我忽然想起,在這些故事中,有一句的意思大概是以左道之術駐顔,所以其徒多為少年少女之貌。難道徐鴻儒也會駐顔之術,朱顔的駐顔之術該不會就是徐鴻儒的失傳之秘技?我想到這裡覺得有些胡說八道,但是我們找到的一些蛛絲馬迹都與白蓮教有關,該不會朱顔在這些墓中找的就是當年白蓮教的“左道之術”?
當年徐鴻儒用左道之術“小試之,觀者盡駭,走門下者如骛。”,但是我認為左道畢竟是騙人伎倆,要是真的那麼厲害,怎麼會被朝廷一舉拿下,株連九族,萬劫不複?朱顔所追求的青春永駐之術,是不是真的有用。
我想到媚珠那種奇臭的味道,現在還有點反胃,真不知道朱顔是怎麼将那個用來駐顔的,既惡心又詭谲,一看就是歪門邪道,早晚自食惡果——
胖子看我不說話,問我在打什麼壞主意,我就把我剛才想的告訴了他。胖子想了一會說:“原來這個老妖婆說的是這個淵源啊,我說她怎麼會弄這麼多的蝴蝶,看起來就是學那個什麼勞子教主的旁門左道。這種宣傳封建迷信的老妖婆就應該被掃進曆史的垃圾堆!”
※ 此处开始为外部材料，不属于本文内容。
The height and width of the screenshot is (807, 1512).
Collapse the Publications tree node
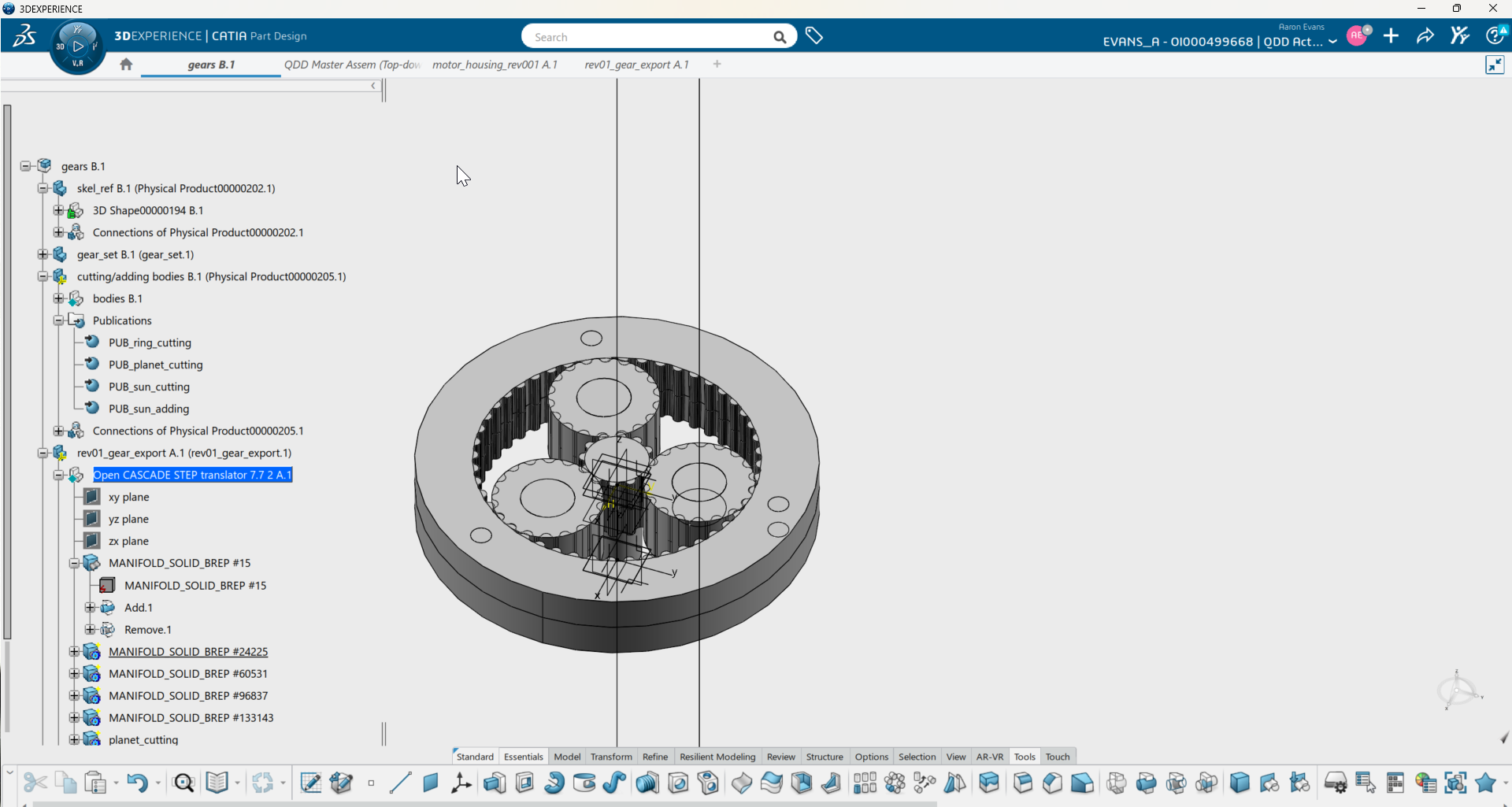coord(58,320)
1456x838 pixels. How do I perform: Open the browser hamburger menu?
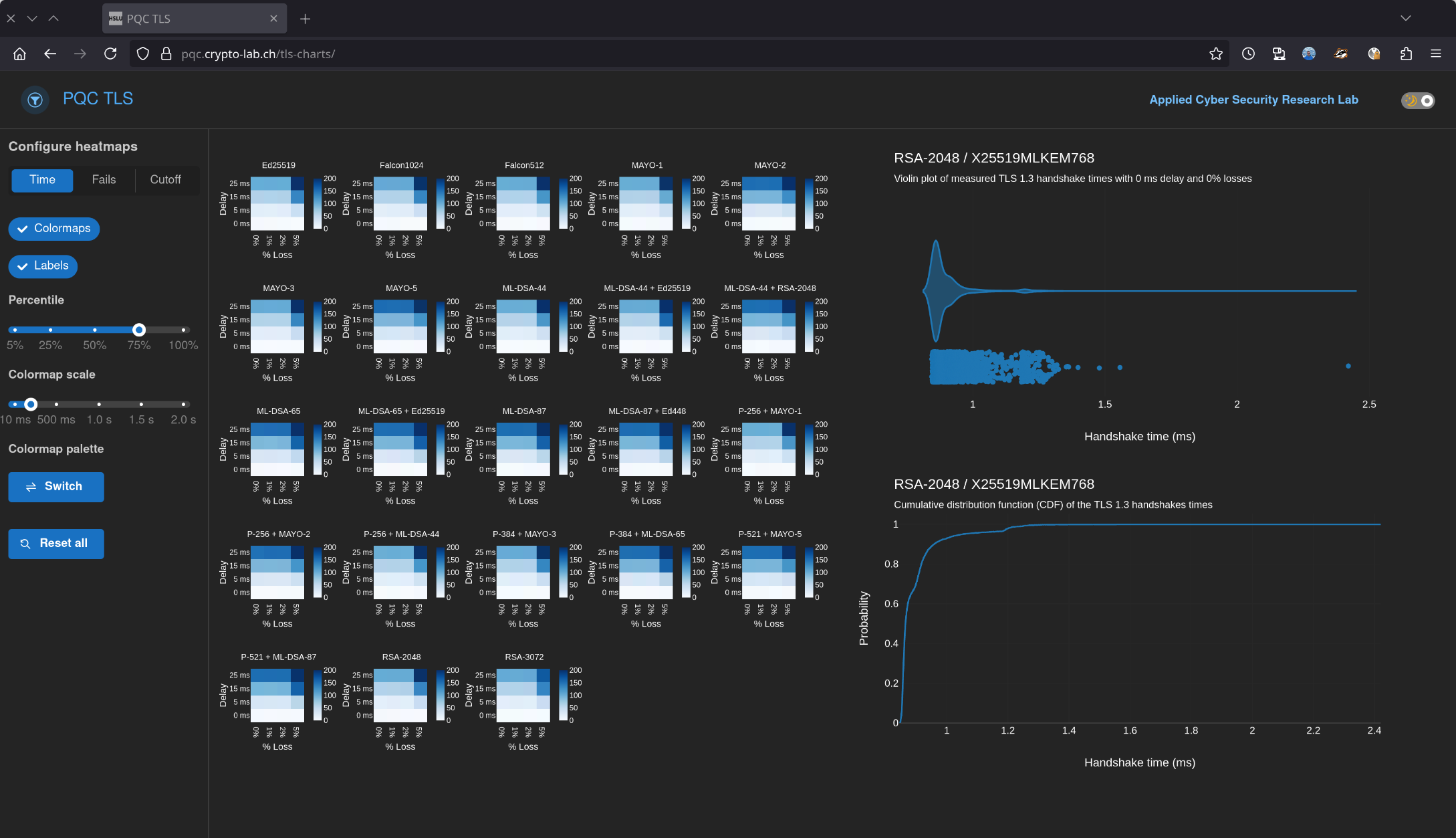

我表示贊成,我的想法是,那本什麼“左道之書”說不定有什麼殘頁到了朱顔手上,被這老太婆學得一二,這大概就是她所說的“淵源”。徐鴻儒此人師從聞香教主王森,這樣一來,朱顔去找與聞香教有關的墓穴也是有道理的,畢竟“師從一脈”嘛。
這樣想來,好像事情就是這麼回事,我們從北京的那間民宿開始所遇到的事情,好像都由這條線串聯起來了,想到了這些,我心裡一松,仿佛一塊石頭落了地。
但是,很快另外一件事情又讓我挂懷起來,這件事情便是關于悶油瓶的。
“天真,天真!”胖子在我面前晃着他的手,“怎麼了,想到什麼了?怎麼不說話了!”
我一把按住他的手:“别晃了,我想事情呢!”
胖子問:“還在想那個老妖婆的事情?他們過幾天就要出發了,有瞎子和小哥這一對搭檔,她還能反了天去?”
我反問:“我們和小哥才是搭檔!”
胖子一副要吐的樣子:“天真你狠起來,連你師傅的醋也要吃!”
我翻了個白眼,把他趕起來:“出去出去,我要想點事情,别打擾我思路。”說着不由分說,就把胖子推了出去。